Selon l’Organisation Mondiale de l’Aviation Civile (ICAO), 2017 a vu le nombre de mouvements dépasser pour la première fois en Chine les dix millions d’heures de vol. Un autre record. L’an dernier, le pays a officiellement enregistré près de 550 millions de passagers, ce qui représente une part de marché de 12 % dans le trafic aérien mondial. La croissance s’est élevée à 12,6 %, supérieure de plus de cinq points à l’évolution mondiale du trafic, en hausse de 7,1 %.
Une nouvelle progression du trafic aérien en Chine de 11 %
L’année 2018 s’annonce sous les meilleurs auspices pour le transport aérien chinois. Les autorités de l’aviation civile chinoise (CAAC) prévoient une nouvelle progression du trafic de 11 %. Ce qui devrait se traduire par un total de 612 millions de passagers.
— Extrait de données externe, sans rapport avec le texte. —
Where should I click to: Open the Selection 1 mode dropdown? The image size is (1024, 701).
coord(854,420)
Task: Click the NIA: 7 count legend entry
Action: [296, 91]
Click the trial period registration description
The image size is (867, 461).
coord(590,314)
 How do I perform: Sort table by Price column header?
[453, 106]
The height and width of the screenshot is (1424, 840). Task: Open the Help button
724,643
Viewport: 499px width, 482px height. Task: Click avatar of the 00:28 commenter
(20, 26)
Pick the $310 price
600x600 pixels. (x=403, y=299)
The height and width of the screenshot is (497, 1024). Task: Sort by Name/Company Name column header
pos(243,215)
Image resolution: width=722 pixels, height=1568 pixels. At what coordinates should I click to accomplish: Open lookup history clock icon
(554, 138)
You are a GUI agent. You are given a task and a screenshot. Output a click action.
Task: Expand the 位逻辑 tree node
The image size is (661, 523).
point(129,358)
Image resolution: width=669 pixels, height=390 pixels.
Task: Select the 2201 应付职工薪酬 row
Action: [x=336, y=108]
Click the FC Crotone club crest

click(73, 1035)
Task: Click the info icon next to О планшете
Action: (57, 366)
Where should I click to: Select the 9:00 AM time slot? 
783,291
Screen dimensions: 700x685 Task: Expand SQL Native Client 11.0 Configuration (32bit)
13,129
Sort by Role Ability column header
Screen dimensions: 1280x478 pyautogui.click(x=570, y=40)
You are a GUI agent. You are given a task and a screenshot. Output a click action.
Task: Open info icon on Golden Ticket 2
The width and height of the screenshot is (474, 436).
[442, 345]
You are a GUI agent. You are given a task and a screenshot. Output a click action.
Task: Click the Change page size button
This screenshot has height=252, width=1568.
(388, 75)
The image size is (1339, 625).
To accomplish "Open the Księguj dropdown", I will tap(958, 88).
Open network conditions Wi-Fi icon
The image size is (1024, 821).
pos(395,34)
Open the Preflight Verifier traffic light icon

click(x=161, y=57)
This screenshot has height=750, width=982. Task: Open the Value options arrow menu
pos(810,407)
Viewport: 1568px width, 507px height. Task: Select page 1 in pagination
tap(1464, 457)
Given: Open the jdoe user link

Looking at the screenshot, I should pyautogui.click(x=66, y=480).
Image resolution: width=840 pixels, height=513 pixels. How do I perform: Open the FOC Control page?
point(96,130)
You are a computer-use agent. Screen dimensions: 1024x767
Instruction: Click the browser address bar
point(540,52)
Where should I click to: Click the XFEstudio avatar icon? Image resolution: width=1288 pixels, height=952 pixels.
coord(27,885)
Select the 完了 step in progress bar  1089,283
La libéralisation continue des conditions dans lesquelles opèrent les compagnies aériennes stimule la croissance. Depuis le début de l’année, le gouvernement a en effet étendu la libération des tarifs aériens à de nouvelles lignes, permettant une plus grande compétition entre transporteurs. Quelque 300 nouvelles lignes aériennes sont désormais gérées par l’offre et la demande, les passagers bénéficiant ainsi de tarifs plus compétitifs.
Au total, plus de 1 000 lignes aériennes au départ de Pékin, Shanghai, Canton et Shenzhen sont soumises aux lois de la concurrence. Le gouvernement chinois promet d’ailleurs que tous les tarifs sur toutes les lignes aériennes seront déterminés par les transporteurs eux-mêmes dès 2020.